(Written exercise)
Reproduce the lines in the data below word for word, omitting the pictures from your answer.

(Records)
-=-=-=-=-

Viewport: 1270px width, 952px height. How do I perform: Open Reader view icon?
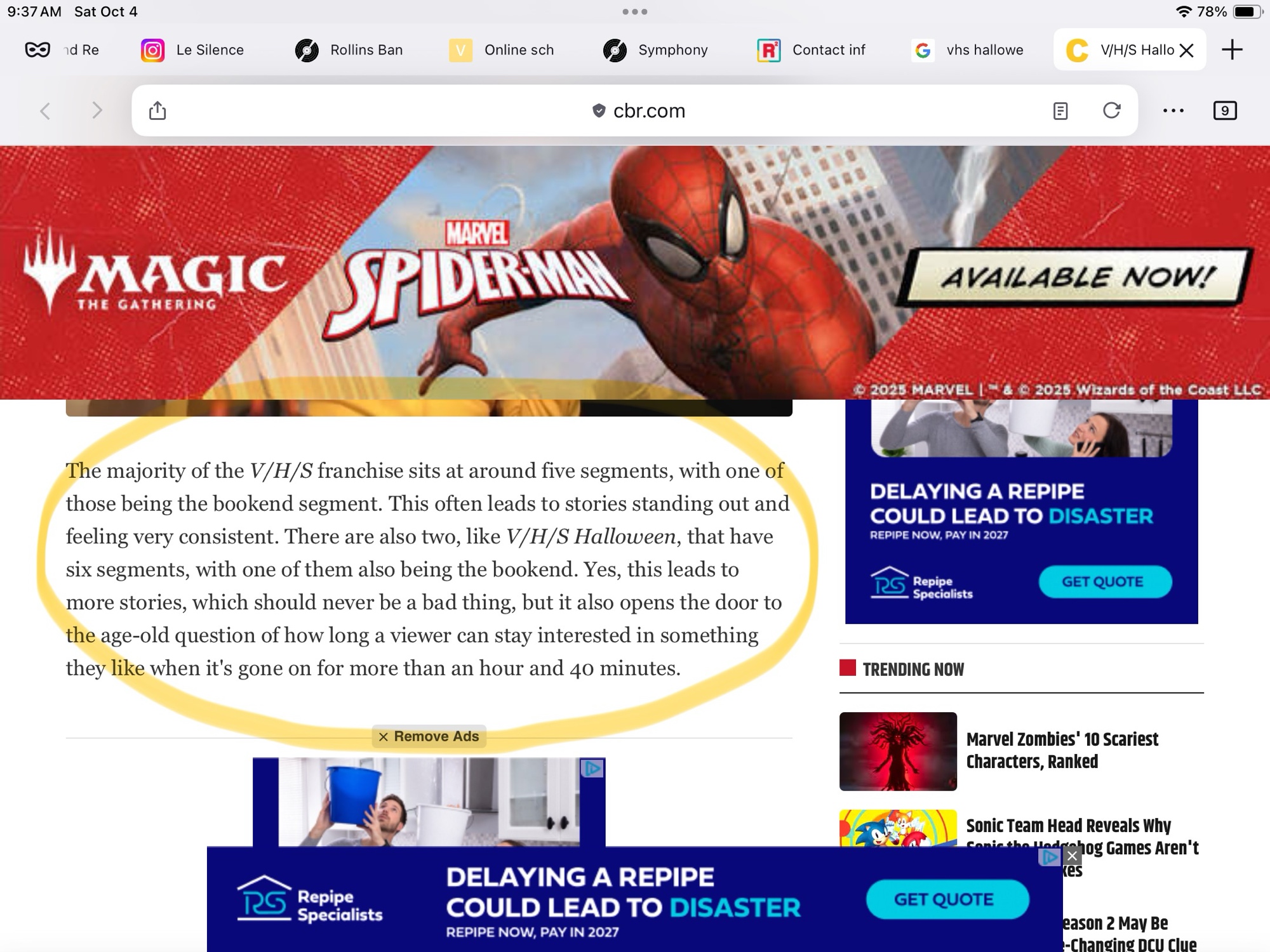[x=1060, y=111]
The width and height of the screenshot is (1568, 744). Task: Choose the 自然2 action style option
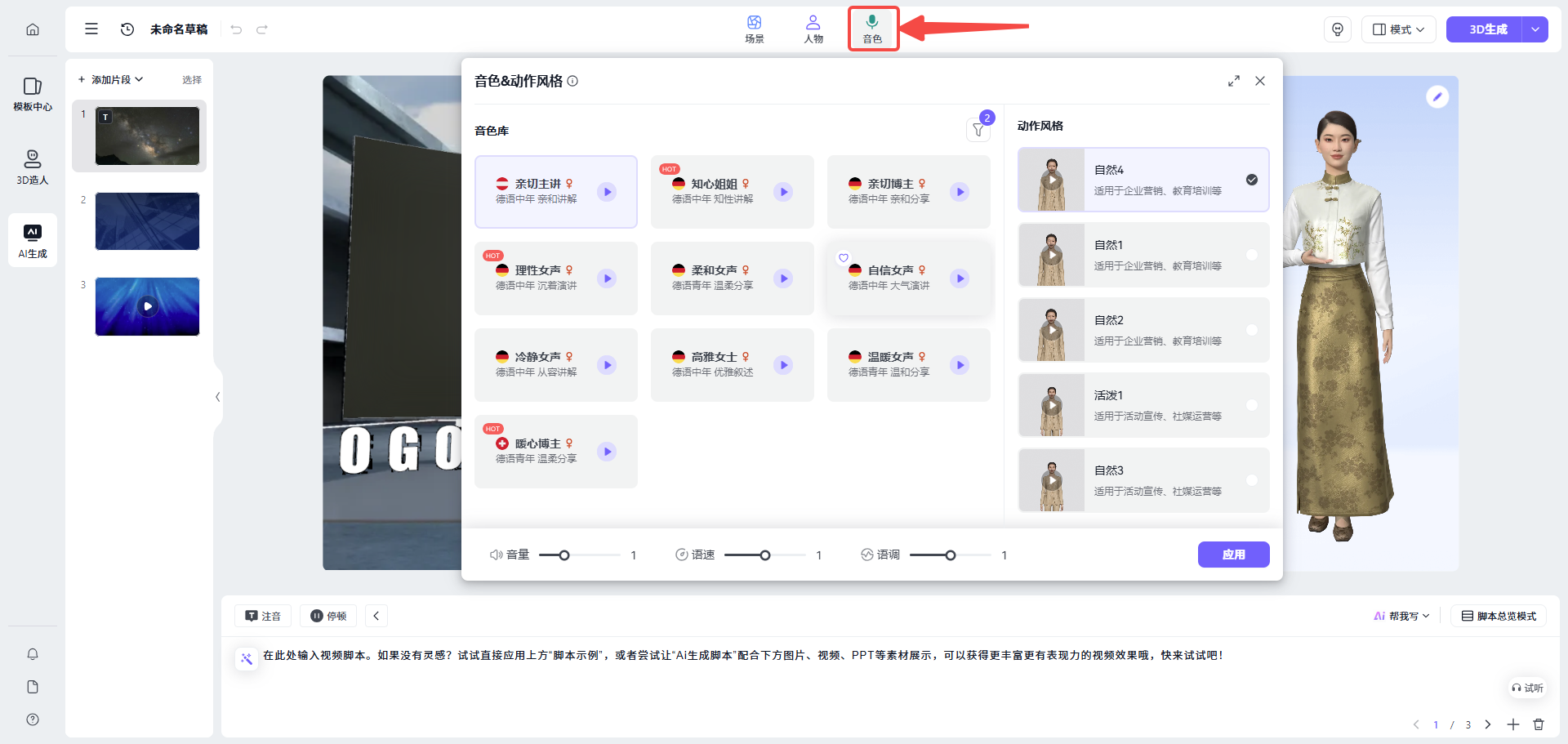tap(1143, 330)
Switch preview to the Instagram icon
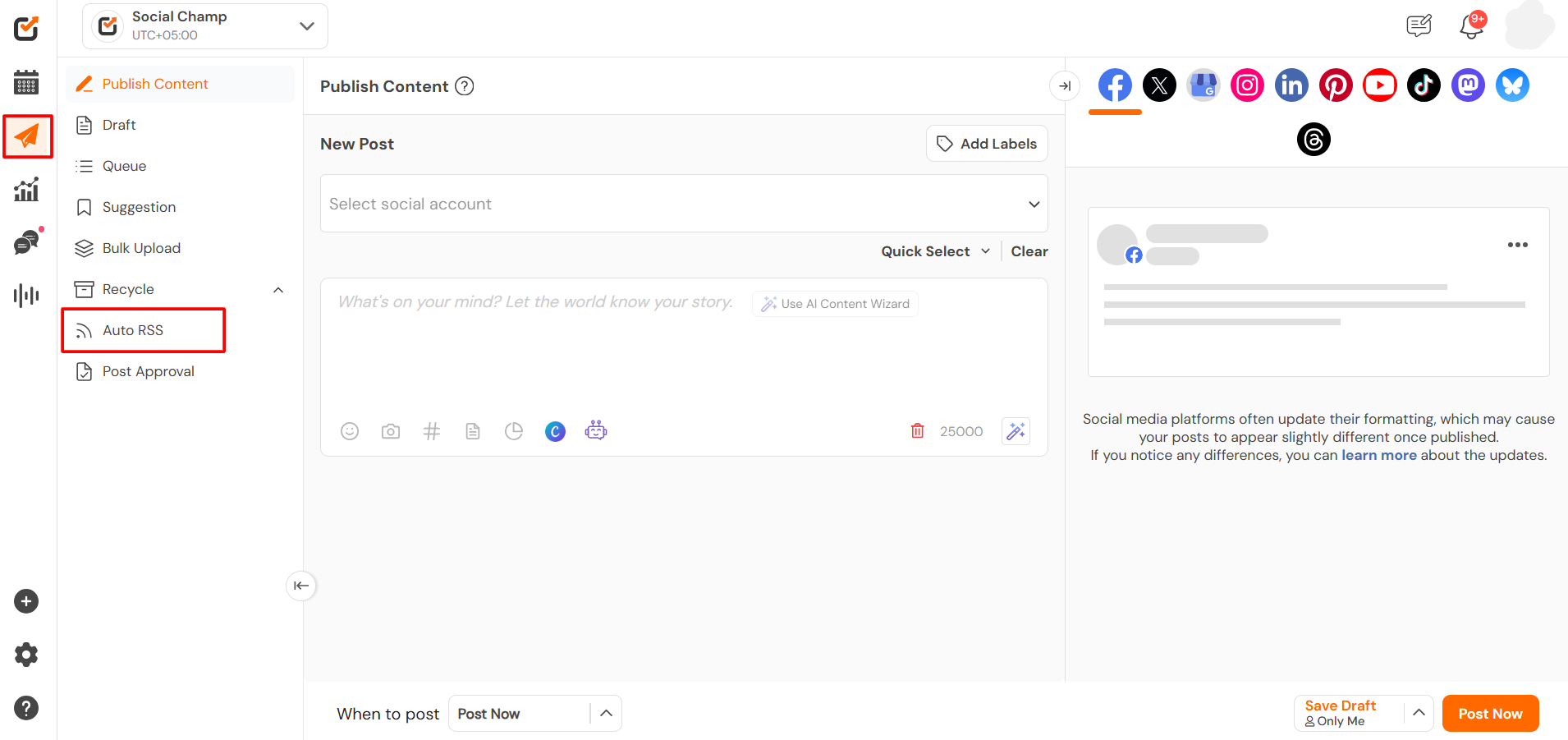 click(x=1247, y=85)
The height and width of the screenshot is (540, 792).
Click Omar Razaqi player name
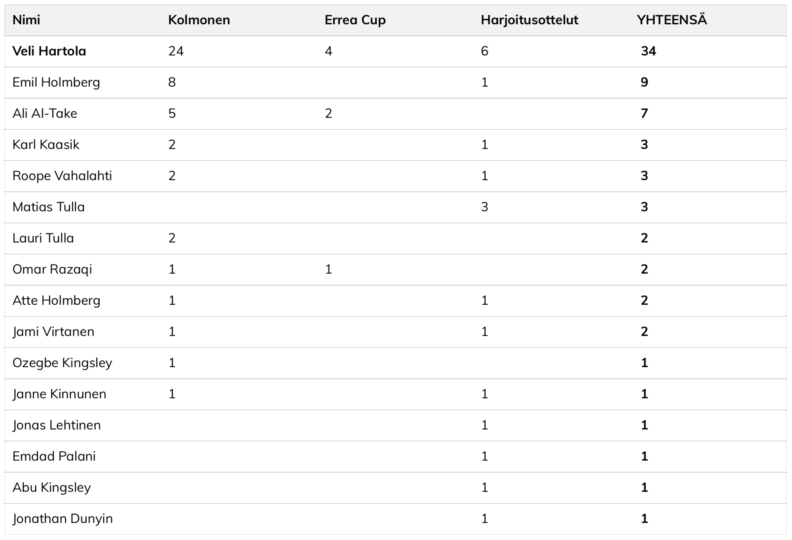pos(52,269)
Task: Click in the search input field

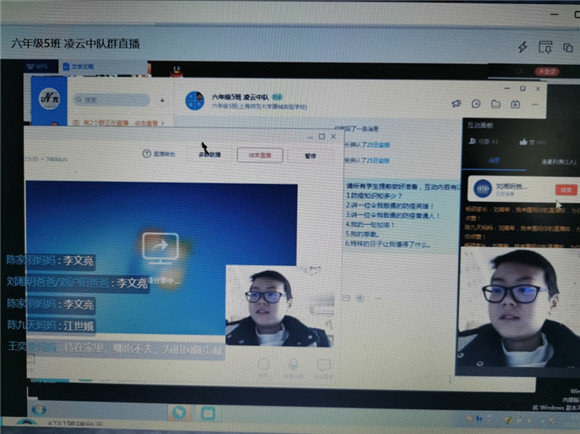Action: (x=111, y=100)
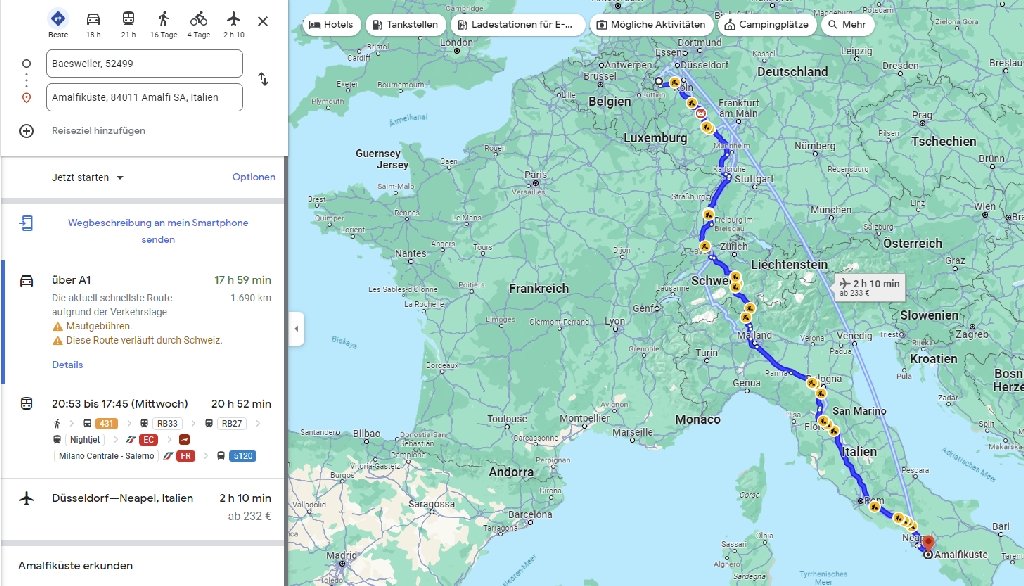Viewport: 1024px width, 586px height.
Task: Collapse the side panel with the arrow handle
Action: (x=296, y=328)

-=-=-=-=-

(Solution)
Viewport: 1270px width, 952px height. How do I perform: Open Reader view icon?
[x=1060, y=111]
The width and height of the screenshot is (1568, 744). Task: Choose the 自然2 action style option
tap(1143, 330)
Switch preview to the Instagram icon
 click(x=1247, y=85)
The height and width of the screenshot is (540, 792).
Click Omar Razaqi player name
pos(52,269)
Task: Click in the search input field

Action: (x=111, y=100)
Viewport: 1024px width, 586px height.
Task: Collapse the side panel with the arrow handle
Action: (x=296, y=328)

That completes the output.